Systematic conservation planning

Systematic conservation planning links spatial information on habitats, wildlife and human activities with managers, stakeholders and communities using advanced technologies in geographic information systems, remote sensing and artificial intelligence.

Research projects

Current research includes:

  • Modelling options for marine conservation in New Zealand
  • Monitoring island morphology, vegetation and marine life
  • Identifying opportunities and challenges for aquaculture and other blue economies
  • Mapping changes in coastal ecosystems from development, forestry, climate change and restoration

Recent research projects included spatially modelling for:

  • Marine conservation in New Zealand
  • Monitoring the morphology, vegetation and seabirds of coral reef islands
  • Mapping marine habitats using unmanned aerial vehicles (drones)
  • Spatial planning and information systems for aquaculture and other blue economies
  • Mapping changes in ecosystems from development, forestry and climate change
Habitat mapping and marine conservation planning for the Hauraki Gulf Marine Park and New Zealand Territorial Sea. Spatial optimisation techniques are being used to prioritise areas for conservation and sustainable use.
Raine Island is largest green turtle rookery in the world and one of the most important seabird islands on the Great Barrier Reef. As part of a recovery plan for the island, unmanned aerial vehicles (drones) are being used to map changes in island morphology, vegetation and thousands of seabirds.
Mapping and spatial planning for seaweed aquaculture (Vona Vona, Solomon Islands).
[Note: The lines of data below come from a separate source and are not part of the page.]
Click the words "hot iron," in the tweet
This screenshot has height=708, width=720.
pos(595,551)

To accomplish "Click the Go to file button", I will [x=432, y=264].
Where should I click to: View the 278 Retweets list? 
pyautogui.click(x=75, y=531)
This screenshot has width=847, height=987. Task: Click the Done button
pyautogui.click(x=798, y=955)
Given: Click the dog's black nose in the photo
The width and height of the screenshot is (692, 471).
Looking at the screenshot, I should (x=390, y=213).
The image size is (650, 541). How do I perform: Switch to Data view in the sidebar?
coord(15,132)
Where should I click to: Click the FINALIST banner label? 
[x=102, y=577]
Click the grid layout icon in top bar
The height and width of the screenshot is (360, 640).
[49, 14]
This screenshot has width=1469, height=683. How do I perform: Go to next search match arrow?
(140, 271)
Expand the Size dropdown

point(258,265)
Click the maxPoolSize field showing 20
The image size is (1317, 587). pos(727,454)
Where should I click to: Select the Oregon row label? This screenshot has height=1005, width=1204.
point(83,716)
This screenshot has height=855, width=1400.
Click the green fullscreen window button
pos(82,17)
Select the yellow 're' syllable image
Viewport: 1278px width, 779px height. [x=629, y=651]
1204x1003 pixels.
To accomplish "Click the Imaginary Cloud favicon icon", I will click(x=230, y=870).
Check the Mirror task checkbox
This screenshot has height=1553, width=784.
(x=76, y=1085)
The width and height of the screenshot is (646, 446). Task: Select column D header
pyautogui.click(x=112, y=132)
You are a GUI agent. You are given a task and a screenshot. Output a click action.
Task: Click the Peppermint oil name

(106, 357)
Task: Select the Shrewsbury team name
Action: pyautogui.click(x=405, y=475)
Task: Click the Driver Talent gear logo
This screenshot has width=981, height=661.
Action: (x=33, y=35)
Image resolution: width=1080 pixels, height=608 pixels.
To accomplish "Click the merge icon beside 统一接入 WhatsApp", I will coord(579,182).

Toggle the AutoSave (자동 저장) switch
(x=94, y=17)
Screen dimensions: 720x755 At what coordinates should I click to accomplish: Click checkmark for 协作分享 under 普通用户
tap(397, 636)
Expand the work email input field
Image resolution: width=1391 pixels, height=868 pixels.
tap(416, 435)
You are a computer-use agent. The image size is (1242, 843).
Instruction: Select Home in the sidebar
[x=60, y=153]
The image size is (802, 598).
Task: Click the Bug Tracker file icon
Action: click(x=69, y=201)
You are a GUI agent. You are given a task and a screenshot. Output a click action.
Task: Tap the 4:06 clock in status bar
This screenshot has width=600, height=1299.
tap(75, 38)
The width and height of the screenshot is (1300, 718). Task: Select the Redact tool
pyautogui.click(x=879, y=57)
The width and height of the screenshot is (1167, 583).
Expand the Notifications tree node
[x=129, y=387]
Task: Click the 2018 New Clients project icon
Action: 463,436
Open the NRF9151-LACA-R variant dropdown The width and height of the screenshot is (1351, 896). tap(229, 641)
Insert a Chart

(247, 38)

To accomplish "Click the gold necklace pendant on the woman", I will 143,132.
Tropical seaweeds can provide important income for coastal communities. Drone imagery and geographic information systems are being used to map and help plan for seaweed cultivation in the Pacific.
Mapping coral species composition (Acropora secale, Vavanga, Solomon Islands). Spatial analyses of coral and fish assemblages are being used to map fine scale changes in coral reef habitats.
Postgraduate students researching changes in coral and fish assemblages in the Solomon Islands in relation to coastal development and forestry.